**Exercise aim:**
Which lines run from the line containing "Brain Battles (118, 2283)" through the end of the records below? Reproduce them exactly, and nothing else.

*** Block opens ***

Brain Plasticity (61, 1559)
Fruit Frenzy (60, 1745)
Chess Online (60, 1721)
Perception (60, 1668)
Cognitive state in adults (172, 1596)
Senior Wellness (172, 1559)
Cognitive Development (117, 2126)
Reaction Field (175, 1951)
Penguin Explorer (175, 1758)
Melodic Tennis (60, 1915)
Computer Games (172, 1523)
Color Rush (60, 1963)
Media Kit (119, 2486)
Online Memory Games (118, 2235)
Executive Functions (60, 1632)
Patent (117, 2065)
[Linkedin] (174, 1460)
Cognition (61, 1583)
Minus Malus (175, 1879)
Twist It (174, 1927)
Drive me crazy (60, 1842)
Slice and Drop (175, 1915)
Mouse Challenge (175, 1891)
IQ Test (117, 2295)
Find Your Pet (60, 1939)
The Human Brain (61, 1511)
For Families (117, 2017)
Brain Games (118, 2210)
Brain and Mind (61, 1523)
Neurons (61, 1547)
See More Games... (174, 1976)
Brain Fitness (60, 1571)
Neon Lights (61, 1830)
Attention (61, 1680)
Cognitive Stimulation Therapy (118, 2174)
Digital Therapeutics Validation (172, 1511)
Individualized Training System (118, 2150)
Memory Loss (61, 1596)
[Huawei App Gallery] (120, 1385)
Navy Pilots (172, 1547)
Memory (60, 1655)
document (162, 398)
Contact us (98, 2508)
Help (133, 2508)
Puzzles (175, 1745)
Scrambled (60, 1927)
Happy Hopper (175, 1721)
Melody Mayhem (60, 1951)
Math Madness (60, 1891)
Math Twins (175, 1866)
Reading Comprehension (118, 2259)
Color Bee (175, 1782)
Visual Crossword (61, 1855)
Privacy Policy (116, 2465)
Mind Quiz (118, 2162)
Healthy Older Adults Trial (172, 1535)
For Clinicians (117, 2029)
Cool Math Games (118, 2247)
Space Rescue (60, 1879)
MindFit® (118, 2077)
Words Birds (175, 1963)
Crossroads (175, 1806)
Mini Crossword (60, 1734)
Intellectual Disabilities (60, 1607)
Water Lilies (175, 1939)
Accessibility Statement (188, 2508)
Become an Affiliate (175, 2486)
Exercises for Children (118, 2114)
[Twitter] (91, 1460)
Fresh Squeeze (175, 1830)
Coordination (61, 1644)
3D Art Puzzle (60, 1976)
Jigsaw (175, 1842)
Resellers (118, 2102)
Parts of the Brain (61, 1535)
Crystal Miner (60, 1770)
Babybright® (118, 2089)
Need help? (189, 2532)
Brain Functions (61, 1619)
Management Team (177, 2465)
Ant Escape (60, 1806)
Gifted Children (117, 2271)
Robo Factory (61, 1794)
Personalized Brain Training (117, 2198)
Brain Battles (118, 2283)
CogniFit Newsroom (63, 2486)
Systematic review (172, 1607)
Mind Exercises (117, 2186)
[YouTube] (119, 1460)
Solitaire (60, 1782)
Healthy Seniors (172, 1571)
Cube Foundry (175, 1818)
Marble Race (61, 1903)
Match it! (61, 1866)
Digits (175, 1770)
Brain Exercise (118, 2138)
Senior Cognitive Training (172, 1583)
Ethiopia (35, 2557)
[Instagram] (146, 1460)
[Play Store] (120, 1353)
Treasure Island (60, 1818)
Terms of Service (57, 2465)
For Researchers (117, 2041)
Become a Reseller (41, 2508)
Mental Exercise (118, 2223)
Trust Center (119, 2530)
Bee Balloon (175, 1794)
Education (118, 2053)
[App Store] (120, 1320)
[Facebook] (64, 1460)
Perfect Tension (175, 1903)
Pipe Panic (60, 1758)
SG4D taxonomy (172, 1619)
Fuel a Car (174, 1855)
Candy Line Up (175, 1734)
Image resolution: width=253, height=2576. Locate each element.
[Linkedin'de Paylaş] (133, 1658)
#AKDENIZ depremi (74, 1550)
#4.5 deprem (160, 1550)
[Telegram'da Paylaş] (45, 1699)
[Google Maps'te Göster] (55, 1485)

*** Block closes ***

**Finished task:**
Brain Battles (118, 2283)
CogniFit Newsroom (63, 2486)
Systematic review (172, 1607)
Mind Exercises (117, 2186)
[YouTube] (119, 1460)
Solitaire (60, 1782)
Healthy Seniors (172, 1571)
Cube Foundry (175, 1818)
Marble Race (61, 1903)
Match it! (61, 1866)
Digits (175, 1770)
Brain Exercise (118, 2138)
Senior Cognitive Training (172, 1583)
Ethiopia (35, 2557)
[Instagram] (146, 1460)
[Play Store] (120, 1353)
Treasure Island (60, 1818)
Terms of Service (57, 2465)
For Researchers (117, 2041)
Become a Reseller (41, 2508)
Mental Exercise (118, 2223)
Trust Center (119, 2530)
Bee Balloon (175, 1794)
Education (118, 2053)
[App Store] (120, 1320)
[Facebook] (64, 1460)
Perfect Tension (175, 1903)
Pipe Panic (60, 1758)
SG4D taxonomy (172, 1619)
Fuel a Car (174, 1855)
Candy Line Up (175, 1734)
Image resolution: width=253, height=2576. Locate each element.
[Linkedin'de Paylaş] (133, 1658)
#AKDENIZ depremi (74, 1550)
#4.5 deprem (160, 1550)
[Telegram'da Paylaş] (45, 1699)
[Google Maps'te Göster] (55, 1485)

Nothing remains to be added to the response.